PermutationEstimator runs infinitely when gap = 0
pinealan opened this issue · 3 comments
This is a bug report.
Using GRP with certain datasets would lead the PermutationEstimator to run indefinitely (or what feels to be infinite), and it'd keep running into a divide by zero warning.
Here's an excerpt of the code where the bug happened
import sage
from sklearn.gaussian_process import GaussianProcessRegressor
...
gpr = GaussianProcessRegressor(...)
gpr.fit(X_train, y_train)
imputer = sage.MarginalImputer(gpr, X_train)
estimator = sage.PermutationEstimator(imputer, "mse")
importance = estimator(X_, y_, bar=False)

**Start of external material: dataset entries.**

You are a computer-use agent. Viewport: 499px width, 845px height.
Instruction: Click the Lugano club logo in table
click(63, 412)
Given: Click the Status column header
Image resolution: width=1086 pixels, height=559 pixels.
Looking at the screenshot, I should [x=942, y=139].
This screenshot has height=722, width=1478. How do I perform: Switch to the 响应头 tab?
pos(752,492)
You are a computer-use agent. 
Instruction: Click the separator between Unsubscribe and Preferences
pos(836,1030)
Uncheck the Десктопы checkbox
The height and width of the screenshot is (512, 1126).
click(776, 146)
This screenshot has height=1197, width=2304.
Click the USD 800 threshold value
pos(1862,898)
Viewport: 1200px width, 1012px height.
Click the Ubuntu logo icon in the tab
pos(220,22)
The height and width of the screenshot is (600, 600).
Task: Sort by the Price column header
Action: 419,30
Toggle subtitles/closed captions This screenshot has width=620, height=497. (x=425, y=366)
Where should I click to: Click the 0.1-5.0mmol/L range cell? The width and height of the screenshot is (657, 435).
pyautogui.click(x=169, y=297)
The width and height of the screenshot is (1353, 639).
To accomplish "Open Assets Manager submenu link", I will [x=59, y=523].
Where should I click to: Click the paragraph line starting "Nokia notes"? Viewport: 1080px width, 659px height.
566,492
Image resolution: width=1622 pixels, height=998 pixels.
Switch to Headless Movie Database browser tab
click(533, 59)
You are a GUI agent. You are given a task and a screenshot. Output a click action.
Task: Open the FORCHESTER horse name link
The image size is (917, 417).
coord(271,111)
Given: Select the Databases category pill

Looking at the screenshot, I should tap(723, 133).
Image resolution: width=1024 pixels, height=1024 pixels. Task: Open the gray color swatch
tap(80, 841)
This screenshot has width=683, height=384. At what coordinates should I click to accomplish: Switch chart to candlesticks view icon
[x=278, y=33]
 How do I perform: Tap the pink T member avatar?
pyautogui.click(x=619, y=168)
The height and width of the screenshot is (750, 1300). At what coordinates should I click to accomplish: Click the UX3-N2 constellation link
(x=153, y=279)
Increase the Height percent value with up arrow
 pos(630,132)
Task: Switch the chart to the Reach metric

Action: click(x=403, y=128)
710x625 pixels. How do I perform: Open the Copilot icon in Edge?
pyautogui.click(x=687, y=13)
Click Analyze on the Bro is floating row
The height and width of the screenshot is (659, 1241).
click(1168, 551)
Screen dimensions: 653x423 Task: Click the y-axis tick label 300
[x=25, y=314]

and here's the error that keeps being thrown, which fills up stderr
sage/permutation_estimator.py:126: RuntimeWarning: divide by zero encountered in double_scalars
ratio = std / gap
Hi Alan, thanks for pointing this out.
The gap
variable tracks the difference between the largest and smallest SAGE values (see here), and that's used to decide if the confidence intervals on each value are narrow enough to appear converged. It's very surprising to see gap = 0
in practice... Even if the true SAGE values were all equal (quite unusual), we might expect to see differences due to sampling noise.
The most likely situation I can think of where this would happen is if the model didn't actually depend on any of the features and all the SAGE values were equal to zero. Is there any chance that's what's happening here?
Or is there anything else you can tell me about your use case that might be unusual? If not, maybe I should just get some toy data and try this out for myself.
I'm using sage for an auto-ML-ish application where arbitrary datasets may be fed into the system, so what you suggested is very possible.
If model independence on input data is indeed what's happening, is it possible for sage to detect it and terminate the loop, perhaps by throwing an exception? I can work on a PR if you can give me some pointers on how you think this may work
I've updated how we detect convergence, so I believe this won't be a problem anymore with either PermutationEstimator
or IteratedEstimator
. The cleanest way I could think of to deal with this is to enforce a (very low) minimum value for the gap
variable, so that we always detect convergence when std
is zero. (It's a bit trickier for KernelEstimator
, I couldn't come up with a simple fix for that case.)
I'm going to close this issue, but let me know if anything else comes up.